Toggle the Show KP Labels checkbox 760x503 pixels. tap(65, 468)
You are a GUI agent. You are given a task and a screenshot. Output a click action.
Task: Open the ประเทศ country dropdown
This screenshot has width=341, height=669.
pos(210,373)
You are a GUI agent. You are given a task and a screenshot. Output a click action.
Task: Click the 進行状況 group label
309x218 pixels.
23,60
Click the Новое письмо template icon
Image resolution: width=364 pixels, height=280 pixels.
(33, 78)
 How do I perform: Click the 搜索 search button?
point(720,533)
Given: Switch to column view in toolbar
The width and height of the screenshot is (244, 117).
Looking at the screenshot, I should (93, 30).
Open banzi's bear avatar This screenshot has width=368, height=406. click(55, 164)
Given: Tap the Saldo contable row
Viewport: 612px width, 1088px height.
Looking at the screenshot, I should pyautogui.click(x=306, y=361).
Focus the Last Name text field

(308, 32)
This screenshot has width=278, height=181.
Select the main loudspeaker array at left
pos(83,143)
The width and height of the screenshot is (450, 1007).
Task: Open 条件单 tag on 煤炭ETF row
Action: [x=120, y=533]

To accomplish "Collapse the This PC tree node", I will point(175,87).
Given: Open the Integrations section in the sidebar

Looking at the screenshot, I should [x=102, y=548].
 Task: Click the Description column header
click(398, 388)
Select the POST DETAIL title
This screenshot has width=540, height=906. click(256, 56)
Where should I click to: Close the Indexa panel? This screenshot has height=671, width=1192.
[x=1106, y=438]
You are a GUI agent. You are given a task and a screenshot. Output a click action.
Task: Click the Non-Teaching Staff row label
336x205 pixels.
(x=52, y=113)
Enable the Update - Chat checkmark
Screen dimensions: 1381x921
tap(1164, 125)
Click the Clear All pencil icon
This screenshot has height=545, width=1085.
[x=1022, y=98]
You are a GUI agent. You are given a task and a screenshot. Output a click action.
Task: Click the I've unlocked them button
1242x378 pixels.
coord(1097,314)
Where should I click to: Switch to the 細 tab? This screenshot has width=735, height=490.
..........
*Exercise goal*. Every line in the listing above should be repeated exactly.

*Result of this exercise*.
Toggle the Show KP Labels checkbox 760x503 pixels. tap(65, 468)
You are a GUI agent. You are given a task and a screenshot. Output a click action.
Task: Open the ประเทศ country dropdown
This screenshot has width=341, height=669.
pos(210,373)
You are a GUI agent. You are given a task and a screenshot. Output a click action.
Task: Click the 進行状況 group label
309x218 pixels.
23,60
Click the Новое письмо template icon
Image resolution: width=364 pixels, height=280 pixels.
(33, 78)
 How do I perform: Click the 搜索 search button?
point(720,533)
Given: Switch to column view in toolbar
The width and height of the screenshot is (244, 117).
Looking at the screenshot, I should (93, 30).
Open banzi's bear avatar This screenshot has width=368, height=406. click(55, 164)
Given: Tap the Saldo contable row
Viewport: 612px width, 1088px height.
Looking at the screenshot, I should pyautogui.click(x=306, y=361).
Focus the Last Name text field

(308, 32)
This screenshot has width=278, height=181.
Select the main loudspeaker array at left
pos(83,143)
The width and height of the screenshot is (450, 1007).
Task: Open 条件单 tag on 煤炭ETF row
Action: [x=120, y=533]

To accomplish "Collapse the This PC tree node", I will point(175,87).
Given: Open the Integrations section in the sidebar

Looking at the screenshot, I should [x=102, y=548].
 Task: Click the Description column header
click(398, 388)
Select the POST DETAIL title
This screenshot has width=540, height=906. click(256, 56)
Where should I click to: Close the Indexa panel? This screenshot has height=671, width=1192.
[x=1106, y=438]
You are a GUI agent. You are given a task and a screenshot. Output a click action.
Task: Click the Non-Teaching Staff row label
336x205 pixels.
(x=52, y=113)
Enable the Update - Chat checkmark
Screen dimensions: 1381x921
tap(1164, 125)
Click the Clear All pencil icon
This screenshot has height=545, width=1085.
[x=1022, y=98]
You are a GUI agent. You are given a task and a screenshot. Output a click action.
Task: Click the I've unlocked them button
1242x378 pixels.
coord(1097,314)
Where should I click to: Switch to the 細 tab? This screenshot has width=735, height=490.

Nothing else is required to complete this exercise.